2934: Bloom Filter

Explain xkcd: It's 'cause you're dumb.
Revision as of 02:59, 21 June 2024 by PDesbeginner (talk | contribs)
(diff) ← Older revision | Latest revision (diff) | Newer revision → (diff)
Jump to: navigation, search
Bloom Filter
Sometimes, you can tell Bloom filters are the wrong tool for the job, but when they're the right one you can never be sure.
Title text: Sometimes, you can tell Bloom filters are the wrong tool for the job, but when they're the right one you can never be sure.

Explanation[edit]

The comic is about a data structure called a Bloom filter. Software engineers use Bloom filters to check if something is probably in a set or to estimate how many things are in that set, using limited memory.

  • One example: the Chrome web browser used to store a Bloom filter of URLs that were known to be malicious[1], based on a database that was too large to store locally.
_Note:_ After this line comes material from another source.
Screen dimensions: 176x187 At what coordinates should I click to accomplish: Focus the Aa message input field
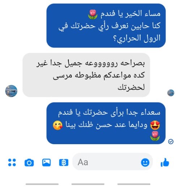(x=113, y=162)
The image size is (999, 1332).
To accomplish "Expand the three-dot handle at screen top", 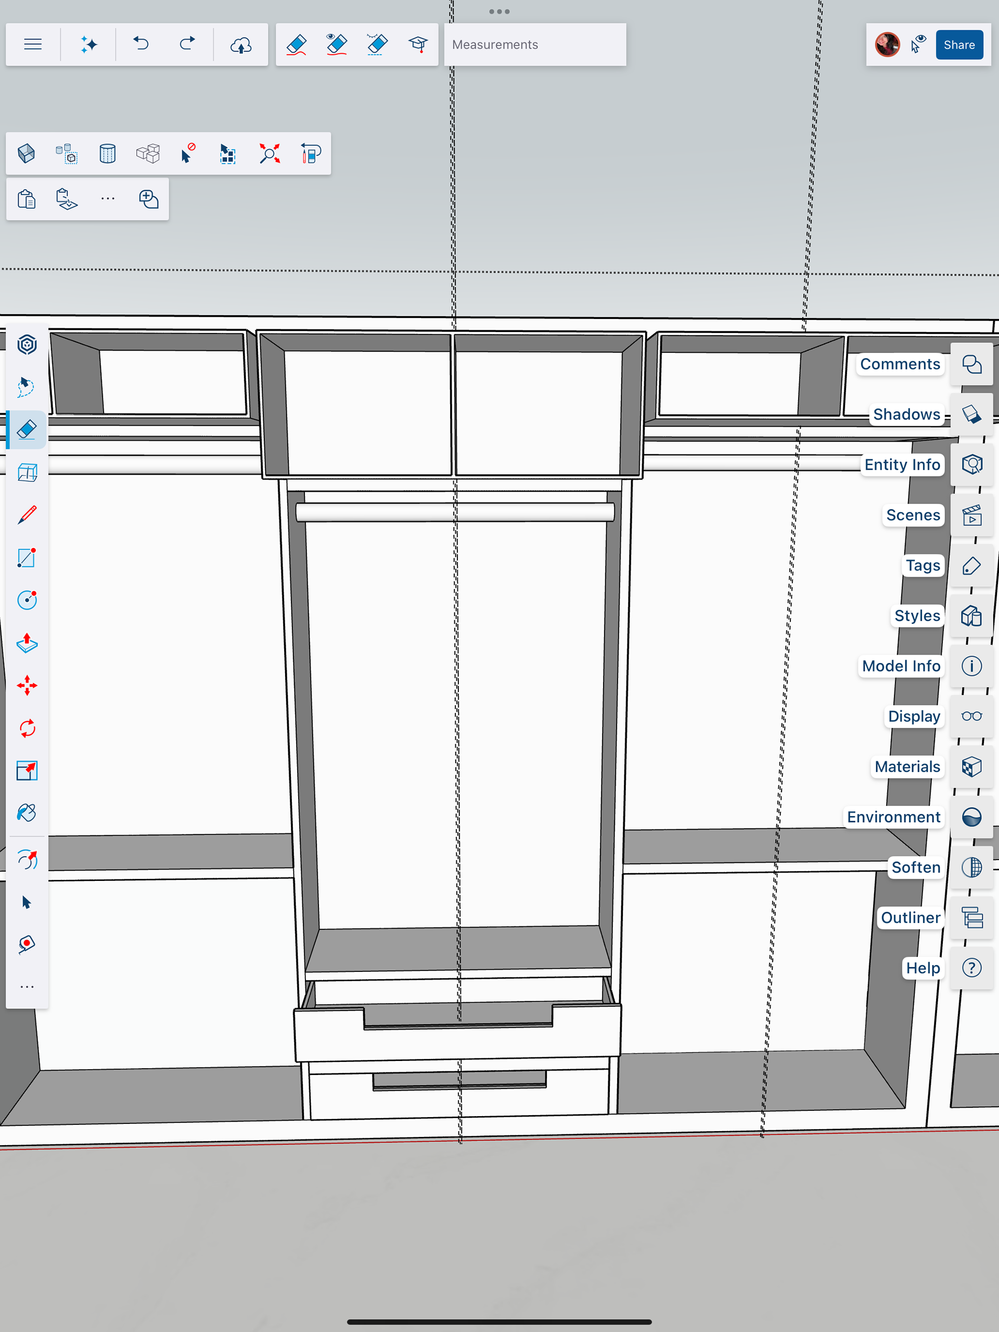I will point(499,11).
Chrome used that Bloom filter to confirm that it didn’t need to warn the user that they were visiting a malicious page. Only in the rare cases that the Bloom filter said the URL might be malicious, Chrome would send the URL to an external service to confirm whether it was known to be malicious. The developers didn’t want the browser to send every URL to the external service because that would leak the user’s entire browsing history to the service and would add an unnecessary network delay whenever a web page was loaded.
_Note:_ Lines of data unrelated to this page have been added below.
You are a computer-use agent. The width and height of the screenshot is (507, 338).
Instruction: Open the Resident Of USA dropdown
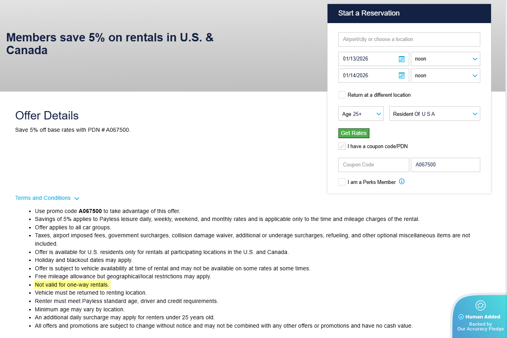(x=434, y=114)
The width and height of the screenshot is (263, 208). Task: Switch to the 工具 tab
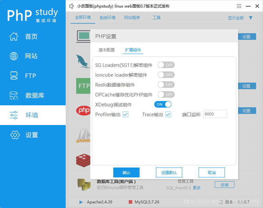(157, 18)
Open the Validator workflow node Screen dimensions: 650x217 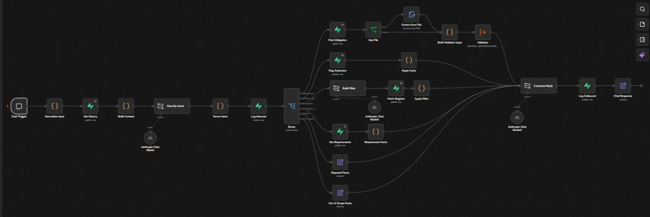(483, 32)
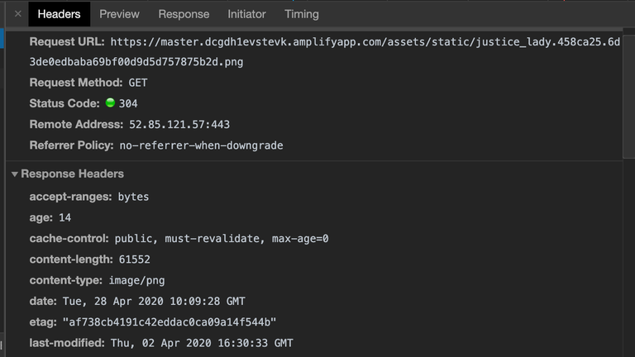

Here's how a Bloom filter works:

  1. Adding items: When you add an item, it gets hashed (a way of transforming it into numbers) by several hash functions. These hash functions mark certain spots in a big array of bits (think of it as a row of lights that can be on or off).
  2. Checking items: To check whether an item might be in the set, you hash it with the same functions and see if all the corresponding spots are lit up. If they are, the item might be in the set, but there's a chance of a false positive (the Bloom filter could mistakenly say the item is there when it’s not). If any spot is not lit up, the item is not in the set.
  3. False positives: The larger the array compared to the number of items, the lower the chance of false positives. For example, 10 bits per item gives each tested item a 0.1% chance of matching each item actually in the set.
  4. Counting items: By analyzing the activated bits, with appropriate calculations, you can derive an estimate of how many individual items are 'stored' for confirmation within the array. This estimate's accuracy will depend upon several factors, but more array bits (making themselves potentially available to 'remember' each item) will be one of the most important ones when it comes to narrowing down the likelihood.
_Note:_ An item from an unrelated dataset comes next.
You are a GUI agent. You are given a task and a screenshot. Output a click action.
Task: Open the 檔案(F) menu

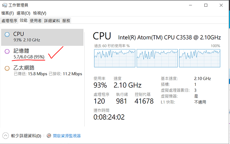click(x=7, y=13)
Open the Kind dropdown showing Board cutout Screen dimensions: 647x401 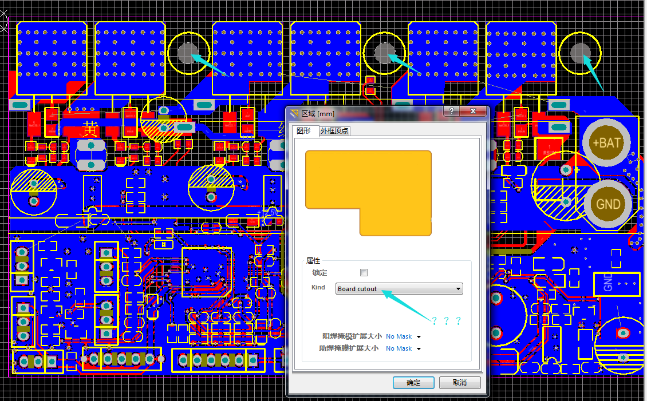399,289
In the comic, Cueball is holding a piece of paper or tablet computer with a large "1" digit on it. This is labeled as a 1-bit Bloom filter, which is almost useless. When empty, it correctly returns a negative for any item tested, but as soon as one item is added the bit is set to 1, and now it unhelpfully says that any item tested might be in the set. Its size estimate also becomes "between 1 and infinity," which isn’t helpful.

Having multiple hash functions is pointless for a 1-bit filter since they all end up pointing to the same single bit, which would return the exact same answer as a result.

The title text carries the characteristics of the Bloom filter into the decision-making process for choosing a Bloom filter over other candidate data structures. Analogously (according to the text), you can be sure when they are not the best approach but only conclude that they are with a limited degree of probability.

Transcript[edit]

[Ponytail holds out her hand to Cueball, who is holding a flat object with a 1 on it.]
Ponytail: Does your set contai–
Cueball: Yeah, probably.
[Caption below the panel:]
One-Bit Bloom Filter

Trivia[edit]

  • The Bloom Filter was invented by Burton "Buzz" Bloom, who laughed when shown this comic and said "It's been a long time since I've done filtering... about twenty years."
  • Bloom Filters were also referenced in 2739 as a very lossy form of data compression.

References[edit]

  1. Chromium Issue 10896048: Transition safe browsing from bloom filter to prefix set. (Closed) – https://chromiumcodereview.appspot.com/10896048/


comment.png add a comment! ⋅ comment.png add a topic (use sparingly)! ⋅ Icons-mini-action refresh blue.gif refresh comments!

Discussion

It certaintly does contain a thing. 172.68.23.74 00:10, 18 May 2024 (UTC)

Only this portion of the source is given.